About 30,900 rural people in the Kingdom of Eswatini will benefit from a new US$38.5 million project that aims to improve the prosperity and resilience of poor and vulnerable smallholder farmers and micro-entrepreneurs in the country.
The financing agreement for the Financial Inclusion and Cluster Development Project was signed by correspondence by Gilbert F. Houngbo, President of the International Fund for Agricultural Development (IFAD), and Neal H. Rijkenberg, Minister of Finance of the Kingdom of Eswatini.
The project financing includes an $8.9 million loan from IFAD. The project will be co-financed by a Financing Facility for Remittances grant ($300,000); the Government of Eswatini ($2.9 million); the enterprises ($7.4 million) and the beneficiaries themselves ($13.8 million). IFAD is negotiating with the Green Climate Fund and Global Environmental Fund to secure the climate financing ($5.0 million).

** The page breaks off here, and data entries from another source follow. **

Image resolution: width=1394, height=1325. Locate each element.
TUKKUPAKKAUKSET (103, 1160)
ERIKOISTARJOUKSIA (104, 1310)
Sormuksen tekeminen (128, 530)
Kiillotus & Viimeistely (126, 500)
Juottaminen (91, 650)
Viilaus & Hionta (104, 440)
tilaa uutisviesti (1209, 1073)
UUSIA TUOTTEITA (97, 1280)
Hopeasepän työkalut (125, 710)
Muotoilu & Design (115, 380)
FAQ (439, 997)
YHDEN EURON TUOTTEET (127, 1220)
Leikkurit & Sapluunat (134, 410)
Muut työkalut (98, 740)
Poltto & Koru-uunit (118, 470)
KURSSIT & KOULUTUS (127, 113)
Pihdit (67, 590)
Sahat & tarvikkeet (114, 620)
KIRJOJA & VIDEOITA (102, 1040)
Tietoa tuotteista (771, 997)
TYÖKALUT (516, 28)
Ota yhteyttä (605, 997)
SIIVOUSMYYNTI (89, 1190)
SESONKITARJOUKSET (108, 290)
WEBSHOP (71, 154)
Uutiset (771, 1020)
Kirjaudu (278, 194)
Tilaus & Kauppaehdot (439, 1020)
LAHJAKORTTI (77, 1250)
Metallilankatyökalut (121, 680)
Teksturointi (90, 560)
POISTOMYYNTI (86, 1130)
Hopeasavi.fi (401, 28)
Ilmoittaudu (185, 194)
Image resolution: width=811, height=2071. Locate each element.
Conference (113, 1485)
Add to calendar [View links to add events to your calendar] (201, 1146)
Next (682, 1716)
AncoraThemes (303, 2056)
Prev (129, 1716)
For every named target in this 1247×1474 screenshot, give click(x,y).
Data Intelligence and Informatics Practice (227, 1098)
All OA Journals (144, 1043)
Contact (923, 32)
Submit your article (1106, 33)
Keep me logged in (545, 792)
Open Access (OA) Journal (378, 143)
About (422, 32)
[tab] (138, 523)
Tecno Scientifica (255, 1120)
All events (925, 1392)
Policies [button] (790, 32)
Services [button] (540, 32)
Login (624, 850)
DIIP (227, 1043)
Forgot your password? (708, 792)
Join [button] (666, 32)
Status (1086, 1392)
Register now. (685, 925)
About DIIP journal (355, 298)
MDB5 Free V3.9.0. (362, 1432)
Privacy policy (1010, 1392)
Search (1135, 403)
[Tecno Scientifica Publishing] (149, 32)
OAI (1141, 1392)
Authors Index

In Eswatini, 63 per cent of the population live in poverty and 89 per cent of the poor people, particularly young people and women, live in rural areas. It is essential to provide new livelihood opportunities through the development of the agricultural sector in rural areas to enable rural people to build better lives for themselves and their families. However, significant obstacles prevent most smallholders from taking advantage of these opportunities. They are held back by lack of quality inputs such as seeds, access to markets, financial services, high exposure to changing rainfall patterns and limited irrigation systems.
The Financial Inclusion and Cluster Development Project aims to increase returns from sustainable farm and non-farm enterprises including by targeting poor rural women and youth aged 18-35 through efficient public and private sector investment. Implemented nationwide, based on cluster development for impact, it will focus on five commodities: red meat (beef and goats), poultry, pigs, vegetables and legume seeds.
“This new project is fully aligned with the Kingdom of Eswatini’s various development strategies, which aim to improve marketing and processing infrastructure, improve access to market information and link farmers to markets,” said Jaana Keitaanranta, IFAD Country Director for Eswatini.
The project will include investments in good agricultural practices – better quality seeds and irrigation systems – to improve productivity and production all year round. It will support producers to gain access to financial services and develop their business skills through training. The project will also promote gender and youth inclusion, and improve nutrition through greater access to diversified foods and higher incomes.
Since 1985, IFAD has financed six rural development programmes and projects in Eswatini at a total cost of $210.5 million, with an IFAD investment of $53.3 million. These projects and programmes have directly benefited 60,055 rural households.